** Your task **
Every line containing the word "entry" must be pulled from the records.

** Source information **
● ● ● ●

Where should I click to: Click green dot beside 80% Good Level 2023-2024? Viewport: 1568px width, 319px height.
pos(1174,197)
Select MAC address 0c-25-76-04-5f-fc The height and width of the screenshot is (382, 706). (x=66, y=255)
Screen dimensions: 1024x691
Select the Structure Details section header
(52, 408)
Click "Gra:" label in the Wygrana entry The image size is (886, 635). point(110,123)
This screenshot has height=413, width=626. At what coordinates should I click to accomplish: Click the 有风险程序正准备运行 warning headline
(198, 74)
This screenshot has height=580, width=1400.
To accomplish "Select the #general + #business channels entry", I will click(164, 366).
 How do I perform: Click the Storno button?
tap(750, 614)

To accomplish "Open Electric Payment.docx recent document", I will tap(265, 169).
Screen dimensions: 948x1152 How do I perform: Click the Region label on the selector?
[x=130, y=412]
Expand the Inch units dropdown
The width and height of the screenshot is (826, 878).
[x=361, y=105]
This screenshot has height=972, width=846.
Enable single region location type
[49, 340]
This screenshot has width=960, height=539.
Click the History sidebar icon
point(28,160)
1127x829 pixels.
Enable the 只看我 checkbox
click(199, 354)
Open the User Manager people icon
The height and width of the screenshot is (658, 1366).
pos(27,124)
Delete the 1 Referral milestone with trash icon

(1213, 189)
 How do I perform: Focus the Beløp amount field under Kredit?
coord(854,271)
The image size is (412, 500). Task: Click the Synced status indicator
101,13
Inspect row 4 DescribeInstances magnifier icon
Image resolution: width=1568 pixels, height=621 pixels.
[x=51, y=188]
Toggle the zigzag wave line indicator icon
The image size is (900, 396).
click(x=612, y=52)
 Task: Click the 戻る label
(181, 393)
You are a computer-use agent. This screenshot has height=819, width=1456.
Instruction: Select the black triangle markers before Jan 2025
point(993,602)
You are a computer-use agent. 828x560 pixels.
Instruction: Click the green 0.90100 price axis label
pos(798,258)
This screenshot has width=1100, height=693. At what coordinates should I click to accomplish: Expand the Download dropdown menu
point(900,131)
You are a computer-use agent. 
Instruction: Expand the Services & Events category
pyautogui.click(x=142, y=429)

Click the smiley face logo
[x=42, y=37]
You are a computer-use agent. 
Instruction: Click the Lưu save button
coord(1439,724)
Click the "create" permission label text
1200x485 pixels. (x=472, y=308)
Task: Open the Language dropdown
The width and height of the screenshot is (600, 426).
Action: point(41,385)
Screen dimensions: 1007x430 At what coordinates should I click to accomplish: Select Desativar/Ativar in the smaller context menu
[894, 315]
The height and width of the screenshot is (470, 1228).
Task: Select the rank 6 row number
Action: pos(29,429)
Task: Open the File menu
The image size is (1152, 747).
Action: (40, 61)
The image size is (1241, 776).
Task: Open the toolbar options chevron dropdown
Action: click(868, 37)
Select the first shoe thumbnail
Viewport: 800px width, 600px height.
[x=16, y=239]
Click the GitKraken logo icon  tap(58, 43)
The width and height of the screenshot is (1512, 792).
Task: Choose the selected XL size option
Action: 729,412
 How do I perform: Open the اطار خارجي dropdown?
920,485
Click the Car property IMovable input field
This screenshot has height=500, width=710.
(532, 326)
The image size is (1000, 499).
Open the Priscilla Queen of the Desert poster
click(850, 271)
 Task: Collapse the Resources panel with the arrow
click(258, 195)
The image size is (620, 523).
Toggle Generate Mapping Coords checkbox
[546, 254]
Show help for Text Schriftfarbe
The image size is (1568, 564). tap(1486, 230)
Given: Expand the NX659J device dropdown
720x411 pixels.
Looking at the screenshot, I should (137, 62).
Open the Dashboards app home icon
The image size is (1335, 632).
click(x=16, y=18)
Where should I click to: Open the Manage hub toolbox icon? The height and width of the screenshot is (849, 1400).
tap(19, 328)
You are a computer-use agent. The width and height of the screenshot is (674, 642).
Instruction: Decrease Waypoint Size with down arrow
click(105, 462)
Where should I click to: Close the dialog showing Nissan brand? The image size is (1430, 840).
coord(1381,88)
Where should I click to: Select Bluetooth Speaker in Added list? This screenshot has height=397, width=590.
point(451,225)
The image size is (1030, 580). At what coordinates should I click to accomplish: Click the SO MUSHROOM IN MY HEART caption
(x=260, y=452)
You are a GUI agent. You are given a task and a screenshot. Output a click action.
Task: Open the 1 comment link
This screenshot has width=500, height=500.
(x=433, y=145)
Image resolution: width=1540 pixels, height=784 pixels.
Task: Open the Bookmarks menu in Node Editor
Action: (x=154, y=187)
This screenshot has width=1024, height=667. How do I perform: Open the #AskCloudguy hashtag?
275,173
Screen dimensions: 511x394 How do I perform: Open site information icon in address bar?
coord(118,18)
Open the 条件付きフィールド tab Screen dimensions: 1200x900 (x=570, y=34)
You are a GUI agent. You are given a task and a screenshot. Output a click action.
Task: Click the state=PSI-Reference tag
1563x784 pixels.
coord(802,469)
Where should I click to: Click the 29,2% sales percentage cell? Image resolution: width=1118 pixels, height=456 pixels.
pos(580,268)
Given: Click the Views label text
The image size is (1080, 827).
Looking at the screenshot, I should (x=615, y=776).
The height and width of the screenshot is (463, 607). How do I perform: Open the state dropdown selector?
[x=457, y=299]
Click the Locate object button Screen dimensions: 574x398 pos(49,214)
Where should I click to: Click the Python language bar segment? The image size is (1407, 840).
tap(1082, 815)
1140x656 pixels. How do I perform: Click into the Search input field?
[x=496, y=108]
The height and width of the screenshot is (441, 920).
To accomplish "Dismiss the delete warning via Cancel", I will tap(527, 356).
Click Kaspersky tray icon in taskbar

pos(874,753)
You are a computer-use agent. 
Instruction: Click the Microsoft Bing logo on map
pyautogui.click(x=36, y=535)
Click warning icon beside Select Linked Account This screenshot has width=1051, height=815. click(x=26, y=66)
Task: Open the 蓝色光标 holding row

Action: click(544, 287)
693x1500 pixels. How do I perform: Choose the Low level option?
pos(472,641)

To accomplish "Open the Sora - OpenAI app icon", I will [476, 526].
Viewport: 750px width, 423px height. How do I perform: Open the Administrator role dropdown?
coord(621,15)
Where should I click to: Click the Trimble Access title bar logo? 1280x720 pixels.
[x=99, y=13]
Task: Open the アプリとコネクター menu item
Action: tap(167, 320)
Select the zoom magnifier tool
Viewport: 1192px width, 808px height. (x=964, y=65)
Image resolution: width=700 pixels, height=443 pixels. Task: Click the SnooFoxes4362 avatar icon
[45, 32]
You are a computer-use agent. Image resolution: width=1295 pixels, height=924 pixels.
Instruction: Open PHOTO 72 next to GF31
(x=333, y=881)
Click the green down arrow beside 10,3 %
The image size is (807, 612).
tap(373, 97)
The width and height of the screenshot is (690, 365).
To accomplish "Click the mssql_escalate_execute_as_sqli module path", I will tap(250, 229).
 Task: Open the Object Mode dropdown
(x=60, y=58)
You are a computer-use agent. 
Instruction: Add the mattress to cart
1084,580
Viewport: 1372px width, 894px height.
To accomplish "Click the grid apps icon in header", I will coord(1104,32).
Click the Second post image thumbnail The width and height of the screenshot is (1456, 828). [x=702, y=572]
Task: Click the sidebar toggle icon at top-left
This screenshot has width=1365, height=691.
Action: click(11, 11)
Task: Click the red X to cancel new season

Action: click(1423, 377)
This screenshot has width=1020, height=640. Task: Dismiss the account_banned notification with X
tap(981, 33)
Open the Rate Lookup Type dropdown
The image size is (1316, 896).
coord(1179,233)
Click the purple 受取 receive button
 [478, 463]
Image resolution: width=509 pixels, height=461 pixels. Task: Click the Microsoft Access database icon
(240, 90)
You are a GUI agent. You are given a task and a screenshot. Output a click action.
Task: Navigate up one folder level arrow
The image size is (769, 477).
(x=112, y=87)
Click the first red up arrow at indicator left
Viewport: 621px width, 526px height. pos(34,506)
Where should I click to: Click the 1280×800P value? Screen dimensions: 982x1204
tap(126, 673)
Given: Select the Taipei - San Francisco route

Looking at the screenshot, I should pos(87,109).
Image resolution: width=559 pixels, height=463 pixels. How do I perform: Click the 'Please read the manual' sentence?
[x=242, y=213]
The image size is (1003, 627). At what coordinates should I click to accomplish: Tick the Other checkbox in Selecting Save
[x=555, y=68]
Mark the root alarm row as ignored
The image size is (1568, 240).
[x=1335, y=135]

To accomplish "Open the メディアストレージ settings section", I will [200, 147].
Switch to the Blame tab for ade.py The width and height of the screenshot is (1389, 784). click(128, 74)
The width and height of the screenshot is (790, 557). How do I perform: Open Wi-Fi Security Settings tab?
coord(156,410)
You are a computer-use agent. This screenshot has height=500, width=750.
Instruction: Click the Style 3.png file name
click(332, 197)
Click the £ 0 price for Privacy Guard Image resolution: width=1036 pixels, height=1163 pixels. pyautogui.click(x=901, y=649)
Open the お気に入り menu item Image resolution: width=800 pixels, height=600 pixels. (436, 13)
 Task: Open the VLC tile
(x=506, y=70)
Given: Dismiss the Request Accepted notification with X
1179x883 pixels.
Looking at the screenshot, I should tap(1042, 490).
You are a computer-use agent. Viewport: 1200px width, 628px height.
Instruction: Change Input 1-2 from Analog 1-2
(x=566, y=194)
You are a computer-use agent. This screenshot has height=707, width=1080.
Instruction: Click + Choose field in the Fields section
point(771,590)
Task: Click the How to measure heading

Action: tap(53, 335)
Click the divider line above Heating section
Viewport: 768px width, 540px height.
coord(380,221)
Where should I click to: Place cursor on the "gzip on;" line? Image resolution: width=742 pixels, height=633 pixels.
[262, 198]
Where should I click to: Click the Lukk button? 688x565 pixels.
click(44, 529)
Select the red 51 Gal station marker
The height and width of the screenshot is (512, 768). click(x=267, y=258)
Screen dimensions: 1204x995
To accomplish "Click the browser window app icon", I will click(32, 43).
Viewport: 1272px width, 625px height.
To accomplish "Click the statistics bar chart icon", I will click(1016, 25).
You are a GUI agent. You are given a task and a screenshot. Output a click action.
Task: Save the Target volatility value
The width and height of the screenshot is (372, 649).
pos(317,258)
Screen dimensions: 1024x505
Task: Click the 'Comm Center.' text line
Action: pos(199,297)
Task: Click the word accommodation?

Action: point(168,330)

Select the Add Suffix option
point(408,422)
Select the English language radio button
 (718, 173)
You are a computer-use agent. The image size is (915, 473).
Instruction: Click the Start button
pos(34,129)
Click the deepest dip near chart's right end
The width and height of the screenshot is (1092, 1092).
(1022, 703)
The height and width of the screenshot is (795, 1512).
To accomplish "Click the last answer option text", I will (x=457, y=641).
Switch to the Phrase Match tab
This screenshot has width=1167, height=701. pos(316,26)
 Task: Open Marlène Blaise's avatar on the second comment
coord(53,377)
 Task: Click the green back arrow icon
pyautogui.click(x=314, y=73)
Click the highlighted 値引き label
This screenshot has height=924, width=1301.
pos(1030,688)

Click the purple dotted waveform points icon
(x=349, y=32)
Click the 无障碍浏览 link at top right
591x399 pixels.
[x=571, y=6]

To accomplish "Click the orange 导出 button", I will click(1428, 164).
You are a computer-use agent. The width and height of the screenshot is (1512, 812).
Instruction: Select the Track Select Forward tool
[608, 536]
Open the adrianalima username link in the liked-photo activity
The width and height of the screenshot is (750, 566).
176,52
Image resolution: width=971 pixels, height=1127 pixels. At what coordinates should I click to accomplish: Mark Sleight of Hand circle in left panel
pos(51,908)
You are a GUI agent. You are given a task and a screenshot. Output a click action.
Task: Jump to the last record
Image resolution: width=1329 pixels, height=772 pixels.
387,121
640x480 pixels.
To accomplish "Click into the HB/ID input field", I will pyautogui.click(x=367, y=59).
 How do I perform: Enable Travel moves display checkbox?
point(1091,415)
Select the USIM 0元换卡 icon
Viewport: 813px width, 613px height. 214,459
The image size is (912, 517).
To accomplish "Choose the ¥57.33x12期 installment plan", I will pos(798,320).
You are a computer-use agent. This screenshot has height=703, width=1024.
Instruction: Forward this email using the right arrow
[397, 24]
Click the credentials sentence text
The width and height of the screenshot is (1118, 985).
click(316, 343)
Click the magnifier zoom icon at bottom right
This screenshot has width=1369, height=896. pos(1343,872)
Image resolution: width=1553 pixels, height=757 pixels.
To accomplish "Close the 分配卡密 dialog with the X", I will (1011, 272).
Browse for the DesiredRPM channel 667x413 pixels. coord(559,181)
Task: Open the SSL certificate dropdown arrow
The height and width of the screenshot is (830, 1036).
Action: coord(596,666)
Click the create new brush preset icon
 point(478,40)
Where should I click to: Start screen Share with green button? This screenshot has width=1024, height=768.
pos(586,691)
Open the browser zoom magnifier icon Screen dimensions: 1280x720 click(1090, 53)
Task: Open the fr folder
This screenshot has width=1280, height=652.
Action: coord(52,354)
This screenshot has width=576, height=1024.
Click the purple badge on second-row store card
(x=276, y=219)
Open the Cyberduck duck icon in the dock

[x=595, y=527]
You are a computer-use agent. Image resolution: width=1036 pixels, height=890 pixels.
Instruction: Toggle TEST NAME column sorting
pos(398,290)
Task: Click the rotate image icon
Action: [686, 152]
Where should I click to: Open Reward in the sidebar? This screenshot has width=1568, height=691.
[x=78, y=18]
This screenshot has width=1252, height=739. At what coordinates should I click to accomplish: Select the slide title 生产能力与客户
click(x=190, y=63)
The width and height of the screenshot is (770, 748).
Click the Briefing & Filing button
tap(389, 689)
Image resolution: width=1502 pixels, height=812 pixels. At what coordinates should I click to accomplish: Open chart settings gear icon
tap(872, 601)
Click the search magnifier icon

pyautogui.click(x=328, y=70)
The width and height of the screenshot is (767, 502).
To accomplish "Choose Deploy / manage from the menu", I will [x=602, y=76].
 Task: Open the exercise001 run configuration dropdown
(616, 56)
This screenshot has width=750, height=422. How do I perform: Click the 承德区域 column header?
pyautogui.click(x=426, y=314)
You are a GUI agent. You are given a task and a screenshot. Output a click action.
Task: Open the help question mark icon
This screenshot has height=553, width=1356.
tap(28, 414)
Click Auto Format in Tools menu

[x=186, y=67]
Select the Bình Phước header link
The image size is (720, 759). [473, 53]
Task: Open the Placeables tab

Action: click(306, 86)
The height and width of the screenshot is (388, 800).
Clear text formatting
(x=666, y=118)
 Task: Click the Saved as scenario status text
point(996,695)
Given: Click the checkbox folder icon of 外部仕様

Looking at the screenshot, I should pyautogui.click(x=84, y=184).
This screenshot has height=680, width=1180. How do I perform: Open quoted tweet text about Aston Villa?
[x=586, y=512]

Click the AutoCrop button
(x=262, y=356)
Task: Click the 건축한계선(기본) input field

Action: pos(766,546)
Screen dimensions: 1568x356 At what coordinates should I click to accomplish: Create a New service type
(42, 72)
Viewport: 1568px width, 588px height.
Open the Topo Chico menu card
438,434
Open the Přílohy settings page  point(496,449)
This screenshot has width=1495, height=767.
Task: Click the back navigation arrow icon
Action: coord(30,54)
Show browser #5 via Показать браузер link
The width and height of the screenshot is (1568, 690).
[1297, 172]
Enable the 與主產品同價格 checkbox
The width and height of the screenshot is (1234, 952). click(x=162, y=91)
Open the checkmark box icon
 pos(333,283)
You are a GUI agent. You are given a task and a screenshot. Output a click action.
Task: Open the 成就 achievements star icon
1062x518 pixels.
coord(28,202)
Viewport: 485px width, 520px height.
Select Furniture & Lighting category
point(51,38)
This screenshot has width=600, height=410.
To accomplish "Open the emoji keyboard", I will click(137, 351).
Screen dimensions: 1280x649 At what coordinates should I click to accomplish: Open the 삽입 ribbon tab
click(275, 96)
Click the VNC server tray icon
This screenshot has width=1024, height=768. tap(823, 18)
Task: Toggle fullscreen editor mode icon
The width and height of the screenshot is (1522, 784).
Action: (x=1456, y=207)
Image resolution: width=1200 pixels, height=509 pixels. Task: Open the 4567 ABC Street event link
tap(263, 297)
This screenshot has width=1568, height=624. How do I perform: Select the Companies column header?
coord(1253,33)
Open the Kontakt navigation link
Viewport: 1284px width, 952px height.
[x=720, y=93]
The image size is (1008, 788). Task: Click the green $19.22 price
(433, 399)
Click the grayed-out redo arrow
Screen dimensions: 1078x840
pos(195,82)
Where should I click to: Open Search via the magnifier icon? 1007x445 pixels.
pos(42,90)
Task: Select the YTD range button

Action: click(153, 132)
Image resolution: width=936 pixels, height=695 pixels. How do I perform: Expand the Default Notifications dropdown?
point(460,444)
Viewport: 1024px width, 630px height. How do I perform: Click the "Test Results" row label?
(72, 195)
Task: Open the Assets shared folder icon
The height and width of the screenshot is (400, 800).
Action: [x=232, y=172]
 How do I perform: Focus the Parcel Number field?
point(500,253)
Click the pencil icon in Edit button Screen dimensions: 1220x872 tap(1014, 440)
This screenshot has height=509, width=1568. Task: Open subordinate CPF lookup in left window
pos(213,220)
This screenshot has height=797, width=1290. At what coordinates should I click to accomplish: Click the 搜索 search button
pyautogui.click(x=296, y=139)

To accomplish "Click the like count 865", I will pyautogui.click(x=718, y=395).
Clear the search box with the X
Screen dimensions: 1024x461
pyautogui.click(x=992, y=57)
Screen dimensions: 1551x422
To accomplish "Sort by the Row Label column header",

● ● ● ●

** Answer box **
Click "Gra:" label in the Wygrana entry The image size is (886, 635). point(110,123)
To accomplish "Select the #general + #business channels entry", I will click(164, 366).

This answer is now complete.